Accessible features at the hospital
Sikand explains that many believe accessibility is expensive, but the little changes also make a significant difference when it comes to individuals with disabilities to be independent and improve accessibility.
For example, following the RHFAC rating, Holland Bloorview identified some small changes it could make immediately to improve accessibility such as installing tactile attention indicators at the top of stairs to help individuals who are blind or partially sighted navigate safely and independently.
Holland Bloorview also has some significant accessible features that it is proud of, including Canada’s first research MRI suite that is fully accessible, child-friendly, immersive and customizable, which helped them achieve their Gold rating.
Sikand explained that accessibility discussions were brought into the project from the design phase, ensuring universal design principles were applied from the start. The entire research MRI suite, for example, was designed in partnership with patients, families and researchers. From the furniture in the waiting room to the accessible tables and lifts in the assessment rooms, the entire suite is purpose-built for accessibility. The MRI scanner room itself also addresses sensory needs, and is customizable for each child to help ease their experience.
“As part of our commitment to inclusion, diversity, equity and accessibility, Holland Bloorview is committed to dismantling ableism in all its forms,” says Sikand.
“To remove barriers for persons with disabilities and dismantle ableism, we must focus on improving accessibility within our infrastructure, services and care.”
Holland Bloorview also wants to engage other health care institutions in the conversation around accessibility and help them recognize that it is possible to provide inclusive and accessible healthcare.
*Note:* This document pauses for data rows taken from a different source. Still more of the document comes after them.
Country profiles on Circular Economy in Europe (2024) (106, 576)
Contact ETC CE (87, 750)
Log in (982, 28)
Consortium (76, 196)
“We promote and encourage greater accessibility in healthcare organizations and beyond. We recognize that this work doesn’t happen in a day but there is always more to be done to ensure that our patients receive the same standards of accessible care outside our walls,” adds Sikand. “My advice for other organizations is to listen to the clients and families coming through your doors.”
As for Holland Bloorview’s ongoing commitment to break down disability barriers? “It’s not a destination, it’s a continuous journey and we want to continue to strive for new milestones,” Sikand says.
Meenu Sikand worked closely with the RHFAC team to support the hospital achieve Gold Certification. Meenu has since moved on from Holland Bloorview and the team is grateful for her leadership in creating an accessible environment for all those who visit the hospital.